Keywords: Facial NeRF, Multi-Camera Setup, 3D Morphable Model (3DMM)


Overview


This project introduces an accelerated method for face NeRF using multi-camera captures to gather multi-view data for novel view synthesis (NVS). By utilizing a feed-forward approach to estimate 3D Morphable Model (3DMM) parameters, we significantly reduce preprocessing times compared to traditional methods. We further adapt the reconstructed mesh for efficient ray-casting in a perspective projection, optimizing both speed and accuracy for facial reconstruction tasks.


Key Structures


Multi-Camera Face Captures

In traditional neural radiance field (NeRF) setups, monocular portrait synthesis has been a common approach, often limited by the reliance on single-view data, which constrains the performance of novel view synthesis (NVS). Our project addresses this limitation by employing multi-camera captures, enabling us to gather richer, multi-view data essential for improved NVS performance.

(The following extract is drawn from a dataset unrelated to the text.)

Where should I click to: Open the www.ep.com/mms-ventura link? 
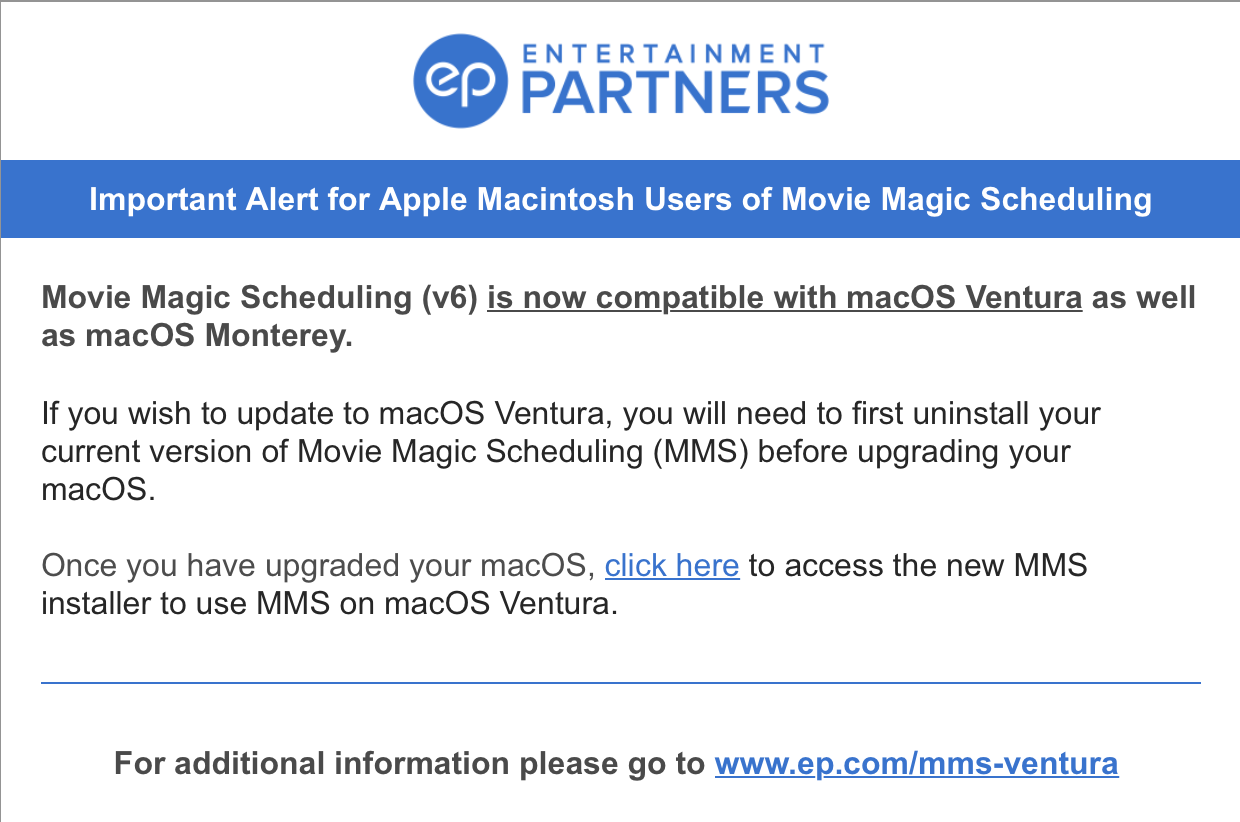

Fast Feed-Forward Face Blendshape Prediction

To efficiently estimate the 3D Morphable Model (3DMM) parameters, we implemented a feed-forward approach. While methods like MICA utilize a frame-wise, mesh-based differentiable rendering pipeline for parameter estimation, this technique, though accurate, is computationally expensive, requiring over 15 hours of preprocessing for just 3-5 minutes of video.

Given that extreme precision in 3DMM parameter estimation is not critical for our purposes, we adopted the faster feed-forward method. This allows us to trade off some reconstruction accuracy while dramatically reducing the preprocessing time to just a few minutes for the same input video duration.

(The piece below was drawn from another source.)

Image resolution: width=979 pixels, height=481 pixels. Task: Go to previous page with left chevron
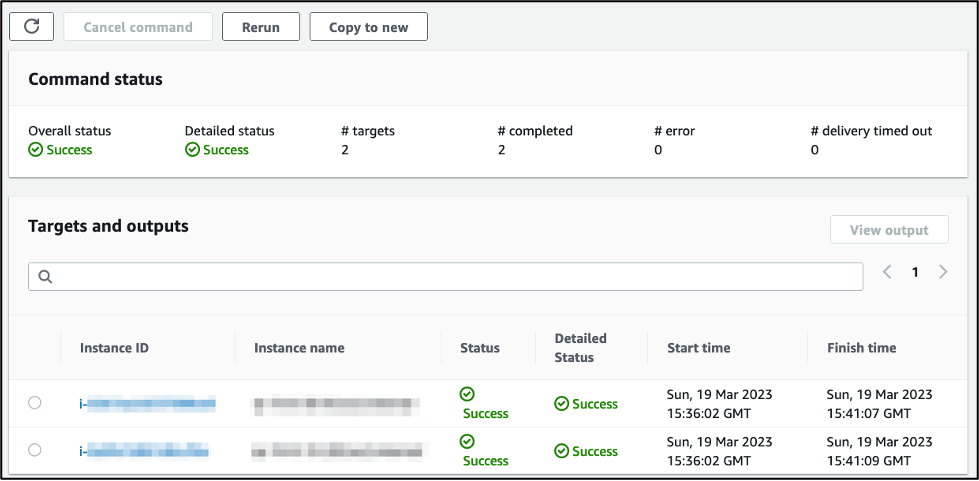(887, 272)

Below is the comparison between famouse optimization-based 3DMM estimation method: MICA and feed-forward-based method: EMOCA. (Data: a famouse president obama)

MICA EMOCA Comparison


Mesh Adaptation for Multi-Camera System

Once the 3DMM parameters are estimated, we construct a 3D mesh that serves as a proxy for ray-casting operations. The challenge here lies in adapting the pre-trained network, which was trained under the assumption of an orthographic camera model.

Since we are working within a perspective projection framework, we reverse-projected the mesh to fit how it would appear under a perspective camera model. Using this back-projection, we construct a coarse mesh in the world coordinate system, which serves as the basis for building a bounding volume hierarchy (BVH) to facilitate efficient ray-casting during rendering.

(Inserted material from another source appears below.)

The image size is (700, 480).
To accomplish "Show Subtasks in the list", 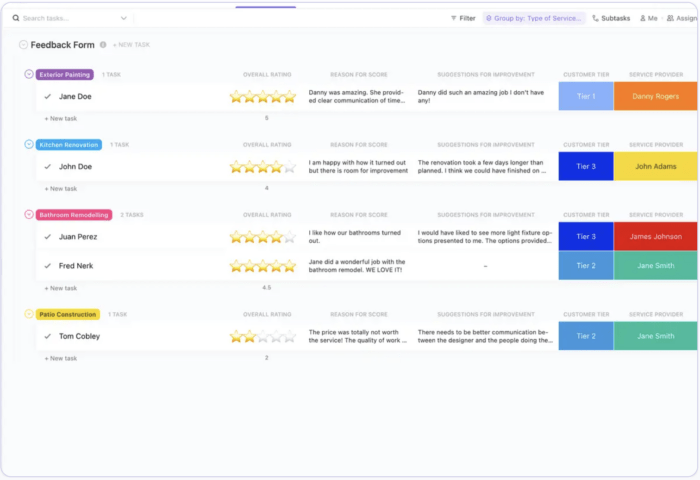I will click(x=610, y=18).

Below is a visualization of our back-projected canonical mesh. The first column displays the canonical mesh used for 3DMM estimation, while the third through fifth columns show the back-projected canonical mesh from different camera perspectives.

Canonical EMOCA Cam #1 Cam #2 Cam #3


Reconstructed Neural Portrait


Below is the reconstructed neural portrait result. Unlike monocular reconstruction algorithms, our method correctly captures torso movement as well. The use of multi-view images obtained from multi-camera setups ensures high visual fidelity in the output. Additionally, since the structure is based on predicting face deformations through 3DMM parameters, the reconstructed neural avatar can be manipulated for further adjustments.

Reconstructed Neural Portrait Novel View Synthesis

This project successfully integrates multi-camera setups with accelerated facial NeRF, showcasing the potential for efficient and high-fidelity facial reconstruction. By leveraging feed-forward methods for 3DMM estimation and adapting ray-casting for perspective projections, we achieve a significant reduction in preprocessing time while maintaining high visual fidelity.